If this ruling stands, al-Haramain will get a ruling that the wiretapping was illegal. The government will be directed to purge any records it collected from its databases (I’ll explain in a later post why I think this will present some problems). And it’ll be asked to pay a fine, plus legal fees. But the fines, at least ($100 per day per day of illegal wiretapping) might end up being a relative pittance-tens of thousand or hundreds of thousand of dollars. Sure, there will be punitive fines and legal fees for four years of litigation. But the government was happy to settle Hatfill and Horn for millions, why not have this be done for the same range of millions?
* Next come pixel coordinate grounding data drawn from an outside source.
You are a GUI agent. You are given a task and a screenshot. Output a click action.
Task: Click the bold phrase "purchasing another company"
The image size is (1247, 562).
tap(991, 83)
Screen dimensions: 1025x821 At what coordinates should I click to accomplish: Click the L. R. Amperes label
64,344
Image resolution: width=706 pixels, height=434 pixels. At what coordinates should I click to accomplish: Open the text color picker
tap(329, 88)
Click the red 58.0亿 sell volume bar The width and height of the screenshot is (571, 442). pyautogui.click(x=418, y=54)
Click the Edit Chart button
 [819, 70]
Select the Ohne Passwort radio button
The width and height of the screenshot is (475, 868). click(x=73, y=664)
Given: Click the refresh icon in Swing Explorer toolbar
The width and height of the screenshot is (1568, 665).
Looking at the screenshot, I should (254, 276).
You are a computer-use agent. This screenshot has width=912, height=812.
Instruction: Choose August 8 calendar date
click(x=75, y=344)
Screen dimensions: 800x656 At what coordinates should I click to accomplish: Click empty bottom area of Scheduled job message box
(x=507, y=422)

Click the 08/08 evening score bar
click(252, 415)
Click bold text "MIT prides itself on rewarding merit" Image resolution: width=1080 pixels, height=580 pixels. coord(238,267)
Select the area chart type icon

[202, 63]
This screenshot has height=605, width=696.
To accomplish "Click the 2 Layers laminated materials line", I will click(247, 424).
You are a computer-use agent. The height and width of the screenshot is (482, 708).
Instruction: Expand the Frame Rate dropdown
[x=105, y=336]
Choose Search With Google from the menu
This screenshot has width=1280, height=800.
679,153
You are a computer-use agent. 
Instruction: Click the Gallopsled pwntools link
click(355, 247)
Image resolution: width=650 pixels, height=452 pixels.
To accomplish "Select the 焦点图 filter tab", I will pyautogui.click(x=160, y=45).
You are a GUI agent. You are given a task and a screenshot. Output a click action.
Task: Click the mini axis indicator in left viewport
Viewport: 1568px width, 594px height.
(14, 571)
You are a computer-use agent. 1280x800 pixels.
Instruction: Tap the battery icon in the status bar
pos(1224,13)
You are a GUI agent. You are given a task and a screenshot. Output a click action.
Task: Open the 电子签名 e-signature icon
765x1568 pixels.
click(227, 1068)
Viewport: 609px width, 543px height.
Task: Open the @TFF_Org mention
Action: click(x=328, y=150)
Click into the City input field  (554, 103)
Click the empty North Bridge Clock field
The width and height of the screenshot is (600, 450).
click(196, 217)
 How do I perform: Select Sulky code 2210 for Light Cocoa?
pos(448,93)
What al-Haramain won’t get-unless it litigates some of the other issues in the case, which likely can be dismissed with State Secrets-is access to what the government was doing. Or details of how it came to be wiretapped illegally.
I’m betting that the government will be willing to accept the ruling that it illegally wiretapped al-Haramain in exchange for the ability to leave details of how and what it did secret, leaving the claim of State Secrets largely intact.
I think she’s probably right. Al Haramain had something no other plaintiff has had in any similar case – proof that it had been illegally wiretapped. If no other plaintiff can show standing as they could, there’s little risk to the government of losing any further suits. And they’ll be more than happy to write a check to Al Haramain to make this case go away to keep their flexibility in future cases and not risk and appeals court or supreme court ruling on the broader issues. Which means this is a win, but not one that really matters much.